Content starts

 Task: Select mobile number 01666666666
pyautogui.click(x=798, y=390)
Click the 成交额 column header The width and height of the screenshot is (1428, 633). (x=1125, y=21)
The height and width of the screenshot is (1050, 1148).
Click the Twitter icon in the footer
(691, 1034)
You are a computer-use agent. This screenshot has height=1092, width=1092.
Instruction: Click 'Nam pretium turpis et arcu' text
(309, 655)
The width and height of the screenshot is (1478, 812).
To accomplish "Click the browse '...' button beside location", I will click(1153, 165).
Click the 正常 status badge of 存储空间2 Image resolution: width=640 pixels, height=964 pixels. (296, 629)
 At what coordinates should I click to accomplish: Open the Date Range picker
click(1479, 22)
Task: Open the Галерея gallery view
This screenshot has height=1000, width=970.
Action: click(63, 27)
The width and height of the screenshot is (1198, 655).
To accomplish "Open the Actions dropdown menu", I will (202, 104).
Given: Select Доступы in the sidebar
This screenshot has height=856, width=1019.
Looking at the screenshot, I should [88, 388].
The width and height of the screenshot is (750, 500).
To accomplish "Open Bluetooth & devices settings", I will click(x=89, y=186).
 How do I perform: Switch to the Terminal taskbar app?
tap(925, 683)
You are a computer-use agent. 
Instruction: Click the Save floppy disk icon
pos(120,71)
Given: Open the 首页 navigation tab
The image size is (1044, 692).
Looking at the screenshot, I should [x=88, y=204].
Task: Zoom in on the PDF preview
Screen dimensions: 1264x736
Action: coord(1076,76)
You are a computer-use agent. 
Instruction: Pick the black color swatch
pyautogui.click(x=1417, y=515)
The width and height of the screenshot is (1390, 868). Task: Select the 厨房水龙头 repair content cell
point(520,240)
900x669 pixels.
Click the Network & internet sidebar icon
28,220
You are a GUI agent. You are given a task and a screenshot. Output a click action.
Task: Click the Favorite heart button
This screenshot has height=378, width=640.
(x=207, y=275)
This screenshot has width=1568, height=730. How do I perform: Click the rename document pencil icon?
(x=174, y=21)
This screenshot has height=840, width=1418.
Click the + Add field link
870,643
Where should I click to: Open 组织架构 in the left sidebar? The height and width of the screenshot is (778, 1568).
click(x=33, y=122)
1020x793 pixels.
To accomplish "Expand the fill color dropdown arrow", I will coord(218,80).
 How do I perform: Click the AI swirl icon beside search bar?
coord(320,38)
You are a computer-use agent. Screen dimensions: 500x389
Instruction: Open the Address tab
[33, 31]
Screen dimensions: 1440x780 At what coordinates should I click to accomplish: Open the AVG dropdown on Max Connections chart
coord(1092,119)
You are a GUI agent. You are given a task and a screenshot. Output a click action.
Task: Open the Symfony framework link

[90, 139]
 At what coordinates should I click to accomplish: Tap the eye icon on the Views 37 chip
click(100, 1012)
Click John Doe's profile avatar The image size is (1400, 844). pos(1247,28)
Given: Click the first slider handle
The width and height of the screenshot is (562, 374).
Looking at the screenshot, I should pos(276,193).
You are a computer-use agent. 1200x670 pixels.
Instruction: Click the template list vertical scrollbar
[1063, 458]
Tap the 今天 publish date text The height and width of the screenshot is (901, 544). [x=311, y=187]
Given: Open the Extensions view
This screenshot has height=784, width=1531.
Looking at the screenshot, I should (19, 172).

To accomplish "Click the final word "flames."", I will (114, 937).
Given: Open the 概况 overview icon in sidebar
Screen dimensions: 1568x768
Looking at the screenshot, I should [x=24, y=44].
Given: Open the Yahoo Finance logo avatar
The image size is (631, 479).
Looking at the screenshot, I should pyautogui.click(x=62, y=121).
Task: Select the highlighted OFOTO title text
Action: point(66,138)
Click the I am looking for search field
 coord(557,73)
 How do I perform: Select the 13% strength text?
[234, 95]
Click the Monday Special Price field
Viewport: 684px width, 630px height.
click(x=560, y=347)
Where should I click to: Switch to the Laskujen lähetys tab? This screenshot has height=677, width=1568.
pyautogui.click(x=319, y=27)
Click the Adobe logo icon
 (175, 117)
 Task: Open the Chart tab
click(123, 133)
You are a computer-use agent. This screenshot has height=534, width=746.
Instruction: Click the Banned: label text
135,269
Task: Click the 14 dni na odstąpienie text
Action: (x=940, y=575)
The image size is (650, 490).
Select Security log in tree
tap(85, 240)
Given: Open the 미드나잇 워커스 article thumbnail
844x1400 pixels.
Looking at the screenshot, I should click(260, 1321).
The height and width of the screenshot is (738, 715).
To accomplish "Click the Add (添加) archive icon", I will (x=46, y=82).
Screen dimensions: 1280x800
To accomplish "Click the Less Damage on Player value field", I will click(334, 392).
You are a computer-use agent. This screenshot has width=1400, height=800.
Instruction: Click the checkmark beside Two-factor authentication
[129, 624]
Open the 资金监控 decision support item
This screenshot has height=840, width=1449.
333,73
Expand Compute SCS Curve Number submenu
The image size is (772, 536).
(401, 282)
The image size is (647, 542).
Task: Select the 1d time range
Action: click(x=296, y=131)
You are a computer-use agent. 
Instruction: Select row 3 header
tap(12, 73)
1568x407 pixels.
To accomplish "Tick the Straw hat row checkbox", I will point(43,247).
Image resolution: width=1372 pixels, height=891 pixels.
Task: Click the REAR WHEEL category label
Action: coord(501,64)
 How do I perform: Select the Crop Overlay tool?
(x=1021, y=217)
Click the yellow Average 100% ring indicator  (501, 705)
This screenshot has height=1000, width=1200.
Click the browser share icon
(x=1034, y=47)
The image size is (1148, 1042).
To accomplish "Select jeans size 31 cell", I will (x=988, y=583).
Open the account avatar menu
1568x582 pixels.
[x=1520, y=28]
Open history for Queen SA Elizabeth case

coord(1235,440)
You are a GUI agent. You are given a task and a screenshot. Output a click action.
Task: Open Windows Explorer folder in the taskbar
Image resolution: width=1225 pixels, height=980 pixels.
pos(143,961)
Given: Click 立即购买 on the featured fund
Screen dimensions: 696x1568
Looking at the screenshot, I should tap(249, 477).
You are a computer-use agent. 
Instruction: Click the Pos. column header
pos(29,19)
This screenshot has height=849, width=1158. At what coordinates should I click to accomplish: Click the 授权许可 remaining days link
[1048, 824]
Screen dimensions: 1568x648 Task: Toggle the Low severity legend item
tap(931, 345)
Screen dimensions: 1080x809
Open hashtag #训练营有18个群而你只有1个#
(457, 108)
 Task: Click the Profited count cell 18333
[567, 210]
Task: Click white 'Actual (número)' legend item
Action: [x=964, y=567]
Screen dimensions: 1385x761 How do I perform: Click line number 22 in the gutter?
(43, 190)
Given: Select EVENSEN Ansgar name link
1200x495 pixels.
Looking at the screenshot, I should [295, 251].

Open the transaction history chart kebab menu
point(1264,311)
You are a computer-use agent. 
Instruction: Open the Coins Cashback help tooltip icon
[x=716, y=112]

Content ends

Every entry should be restated word for word.

§ **Output for this task**:
 Task: Select mobile number 01666666666
pyautogui.click(x=798, y=390)
Click the 成交额 column header The width and height of the screenshot is (1428, 633). (x=1125, y=21)
The height and width of the screenshot is (1050, 1148).
Click the Twitter icon in the footer
(691, 1034)
You are a computer-use agent. This screenshot has height=1092, width=1092.
Instruction: Click 'Nam pretium turpis et arcu' text
(309, 655)
The width and height of the screenshot is (1478, 812).
To accomplish "Click the browse '...' button beside location", I will click(1153, 165).
Click the 正常 status badge of 存储空间2 Image resolution: width=640 pixels, height=964 pixels. (296, 629)
 At what coordinates should I click to accomplish: Open the Date Range picker
click(1479, 22)
Task: Open the Галерея gallery view
This screenshot has height=1000, width=970.
Action: click(63, 27)
The width and height of the screenshot is (1198, 655).
To accomplish "Open the Actions dropdown menu", I will (202, 104).
Given: Select Доступы in the sidebar
This screenshot has height=856, width=1019.
Looking at the screenshot, I should [88, 388].
The width and height of the screenshot is (750, 500).
To accomplish "Open Bluetooth & devices settings", I will click(x=89, y=186).
 How do I perform: Switch to the Terminal taskbar app?
tap(925, 683)
You are a computer-use agent. 
Instruction: Click the Save floppy disk icon
pos(120,71)
Given: Open the 首页 navigation tab
The image size is (1044, 692).
Looking at the screenshot, I should [x=88, y=204].
Task: Zoom in on the PDF preview
Screen dimensions: 1264x736
Action: coord(1076,76)
You are a computer-use agent. 
Instruction: Pick the black color swatch
pyautogui.click(x=1417, y=515)
The width and height of the screenshot is (1390, 868). Task: Select the 厨房水龙头 repair content cell
point(520,240)
900x669 pixels.
Click the Network & internet sidebar icon
28,220
You are a GUI agent. You are given a task and a screenshot. Output a click action.
Task: Click the Favorite heart button
This screenshot has height=378, width=640.
(x=207, y=275)
This screenshot has width=1568, height=730. How do I perform: Click the rename document pencil icon?
(x=174, y=21)
This screenshot has height=840, width=1418.
Click the + Add field link
870,643
Where should I click to: Open 组织架构 in the left sidebar? The height and width of the screenshot is (778, 1568).
click(x=33, y=122)
1020x793 pixels.
To accomplish "Expand the fill color dropdown arrow", I will coord(218,80).
 How do I perform: Click the AI swirl icon beside search bar?
coord(320,38)
You are a computer-use agent. Screen dimensions: 500x389
Instruction: Open the Address tab
[33, 31]
Screen dimensions: 1440x780 At what coordinates should I click to accomplish: Open the AVG dropdown on Max Connections chart
coord(1092,119)
You are a GUI agent. You are given a task and a screenshot. Output a click action.
Task: Open the Symfony framework link

[90, 139]
 At what coordinates should I click to accomplish: Tap the eye icon on the Views 37 chip
click(100, 1012)
Click John Doe's profile avatar The image size is (1400, 844). pos(1247,28)
Given: Click the first slider handle
The width and height of the screenshot is (562, 374).
Looking at the screenshot, I should pos(276,193).
You are a computer-use agent. 1200x670 pixels.
Instruction: Click the template list vertical scrollbar
[1063, 458]
Tap the 今天 publish date text The height and width of the screenshot is (901, 544). [x=311, y=187]
Given: Open the Extensions view
This screenshot has height=784, width=1531.
Looking at the screenshot, I should (19, 172).

To accomplish "Click the final word "flames."", I will (114, 937).
Given: Open the 概况 overview icon in sidebar
Screen dimensions: 1568x768
Looking at the screenshot, I should [x=24, y=44].
Given: Open the Yahoo Finance logo avatar
The image size is (631, 479).
Looking at the screenshot, I should pyautogui.click(x=62, y=121).
Task: Select the highlighted OFOTO title text
Action: point(66,138)
Click the I am looking for search field
 coord(557,73)
 How do I perform: Select the 13% strength text?
[234, 95]
Click the Monday Special Price field
Viewport: 684px width, 630px height.
click(x=560, y=347)
Where should I click to: Switch to the Laskujen lähetys tab? This screenshot has height=677, width=1568.
pyautogui.click(x=319, y=27)
Click the Adobe logo icon
 (175, 117)
 Task: Open the Chart tab
click(123, 133)
You are a computer-use agent. This screenshot has height=534, width=746.
Instruction: Click the Banned: label text
135,269
Task: Click the 14 dni na odstąpienie text
Action: (x=940, y=575)
The image size is (650, 490).
Select Security log in tree
tap(85, 240)
Given: Open the 미드나잇 워커스 article thumbnail
844x1400 pixels.
Looking at the screenshot, I should click(260, 1321).
The height and width of the screenshot is (738, 715).
To accomplish "Click the Add (添加) archive icon", I will (x=46, y=82).
Screen dimensions: 1280x800
To accomplish "Click the Less Damage on Player value field", I will click(334, 392).
You are a computer-use agent. This screenshot has width=1400, height=800.
Instruction: Click the checkmark beside Two-factor authentication
[129, 624]
Open the 资金监控 decision support item
This screenshot has height=840, width=1449.
333,73
Expand Compute SCS Curve Number submenu
The image size is (772, 536).
(401, 282)
The image size is (647, 542).
Task: Select the 1d time range
Action: click(x=296, y=131)
You are a computer-use agent. 
Instruction: Select row 3 header
tap(12, 73)
1568x407 pixels.
To accomplish "Tick the Straw hat row checkbox", I will point(43,247).
Image resolution: width=1372 pixels, height=891 pixels.
Task: Click the REAR WHEEL category label
Action: coord(501,64)
 How do I perform: Select the Crop Overlay tool?
(x=1021, y=217)
Click the yellow Average 100% ring indicator  (501, 705)
This screenshot has height=1000, width=1200.
Click the browser share icon
(x=1034, y=47)
The image size is (1148, 1042).
To accomplish "Select jeans size 31 cell", I will (x=988, y=583).
Open the account avatar menu
1568x582 pixels.
[x=1520, y=28]
Open history for Queen SA Elizabeth case

coord(1235,440)
You are a GUI agent. You are given a task and a screenshot. Output a click action.
Task: Open Windows Explorer folder in the taskbar
Image resolution: width=1225 pixels, height=980 pixels.
pos(143,961)
Given: Click 立即购买 on the featured fund
Screen dimensions: 696x1568
Looking at the screenshot, I should tap(249, 477).
You are a computer-use agent. 
Instruction: Click the Pos. column header
pos(29,19)
This screenshot has height=849, width=1158. At what coordinates should I click to accomplish: Click the 授权许可 remaining days link
[1048, 824]
Screen dimensions: 1568x648 Task: Toggle the Low severity legend item
tap(931, 345)
Screen dimensions: 1080x809
Open hashtag #训练营有18个群而你只有1个#
(457, 108)
 Task: Click the Profited count cell 18333
[567, 210]
Task: Click white 'Actual (número)' legend item
Action: [x=964, y=567]
Screen dimensions: 1385x761 How do I perform: Click line number 22 in the gutter?
(43, 190)
Given: Select EVENSEN Ansgar name link
1200x495 pixels.
Looking at the screenshot, I should [295, 251].

Open the transaction history chart kebab menu
point(1264,311)
You are a computer-use agent. 
Instruction: Open the Coins Cashback help tooltip icon
[x=716, y=112]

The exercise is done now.